Letter to the Editor | Friday, February 24, 2006
I am writing in support of the College Readership Program, which was discussed in Thursday’s issue of The Observer (“Readership stirs controversy,” Feb. 24). I am glad to see that the increase in the student activities fee will be used for something beneficial by providing major newspapers to our students free of charge.
The article mentioned that those who oversee the distribution of financial assets to various student organizations on campus were upset that their budgets were being cut. Mac Russell said that students should know that their money is being sent off-campus. This complaint is ridiculous for a number of reasons.

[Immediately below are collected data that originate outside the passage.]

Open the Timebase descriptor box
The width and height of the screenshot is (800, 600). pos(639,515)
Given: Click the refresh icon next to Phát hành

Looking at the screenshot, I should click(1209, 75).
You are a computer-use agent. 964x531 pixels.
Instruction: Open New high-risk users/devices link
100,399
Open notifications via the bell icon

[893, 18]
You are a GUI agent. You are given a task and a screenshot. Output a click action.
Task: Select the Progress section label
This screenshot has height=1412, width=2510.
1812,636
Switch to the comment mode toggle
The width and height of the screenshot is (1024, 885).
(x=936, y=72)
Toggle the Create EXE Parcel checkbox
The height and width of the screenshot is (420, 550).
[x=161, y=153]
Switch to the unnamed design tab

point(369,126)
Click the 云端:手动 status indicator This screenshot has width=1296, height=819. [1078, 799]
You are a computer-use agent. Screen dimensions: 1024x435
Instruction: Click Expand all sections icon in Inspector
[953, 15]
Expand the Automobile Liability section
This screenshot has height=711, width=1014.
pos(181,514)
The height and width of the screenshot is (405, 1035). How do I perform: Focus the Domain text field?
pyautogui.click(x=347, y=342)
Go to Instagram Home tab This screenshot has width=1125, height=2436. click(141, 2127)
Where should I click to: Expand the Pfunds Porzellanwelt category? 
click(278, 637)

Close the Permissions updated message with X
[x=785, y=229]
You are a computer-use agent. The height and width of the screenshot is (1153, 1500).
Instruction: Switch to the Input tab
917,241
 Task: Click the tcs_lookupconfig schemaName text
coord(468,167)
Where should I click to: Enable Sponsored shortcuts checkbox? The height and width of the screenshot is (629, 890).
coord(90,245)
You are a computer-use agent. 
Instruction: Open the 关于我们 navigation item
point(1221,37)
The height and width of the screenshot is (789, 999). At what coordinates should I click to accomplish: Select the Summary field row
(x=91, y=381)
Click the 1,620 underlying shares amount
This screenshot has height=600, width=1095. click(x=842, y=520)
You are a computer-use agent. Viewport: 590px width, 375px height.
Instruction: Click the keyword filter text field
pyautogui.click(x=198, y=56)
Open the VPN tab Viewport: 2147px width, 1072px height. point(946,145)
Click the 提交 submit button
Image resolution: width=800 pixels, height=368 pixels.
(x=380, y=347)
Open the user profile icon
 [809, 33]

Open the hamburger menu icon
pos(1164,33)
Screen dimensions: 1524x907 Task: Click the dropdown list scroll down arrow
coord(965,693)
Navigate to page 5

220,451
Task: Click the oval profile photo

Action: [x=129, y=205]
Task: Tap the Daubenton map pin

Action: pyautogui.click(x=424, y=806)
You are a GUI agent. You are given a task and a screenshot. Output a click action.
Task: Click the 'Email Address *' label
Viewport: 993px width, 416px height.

First of all, there are over 300 student-run organizations on campus. It is impossible for an individual student to participate in any more than a handful of them. Yet, money from the student activities fee is used to fund all of them. With the introduction of the College Readership Program, every student will be given the opportunity to read one of the newspapers provided. In fact, the money will now be used more fairly than it has in the past. Funds will not be sent off-campus. They will remain on-campus and be utilized in a better way than in the past.
Finally, however, it is critically important that student activities money actually be used to benefit students. The College Readership Program does this directly by making news readily available. The Club Coordination Council merely provides funds to a plethora of student run organizations, the majority of which no one cares about. Most of these organizations do not benefit more than a handful of students in any way. If these organizations are concerned about finances, they should raise money on their own to supplement the support they receive from the University.
However, for what it’s worth, I feel that the activity fee all of us are required to pay should be used for something that can benefit all of us. I think the College Readership Program is the best way to accomplish this.